▶ [AIM OF THE EXERCISE]: Reproduce all of the rows below verbatim, leaving the pictures out of your answer.

▶ [DATASET]:
□ □ □
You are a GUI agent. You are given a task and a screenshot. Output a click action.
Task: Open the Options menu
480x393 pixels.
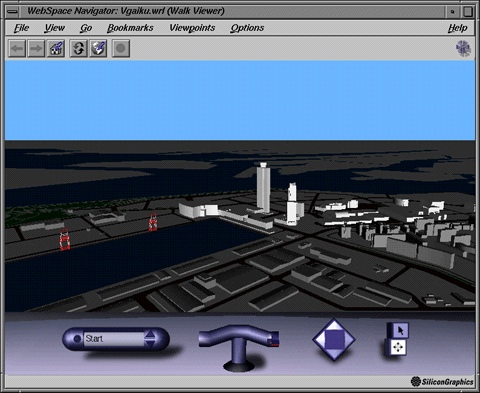[247, 28]
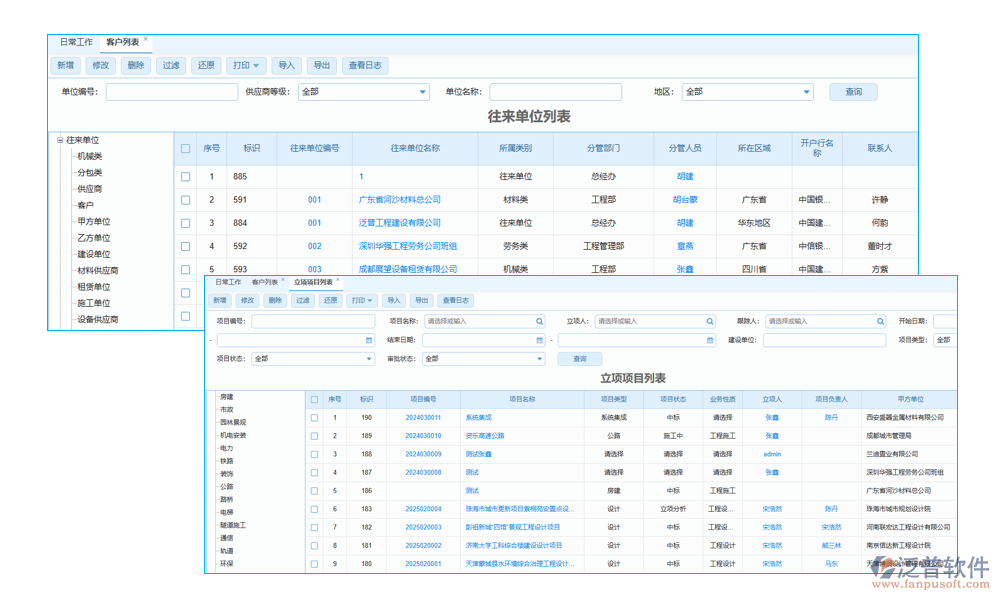Screen dimensions: 1000x600
Task: Switch to 日常工作 tab in top window
Action: tap(76, 42)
□ □ □
▶ [WRITTEN REPLY]:
You are a GUI agent. You are given a task and a screenshot. Output a click action.
Task: Open the Options menu
480x393 pixels.
[247, 28]
Screen dimensions: 1000x600
Task: Switch to 日常工作 tab in top window
Action: tap(76, 42)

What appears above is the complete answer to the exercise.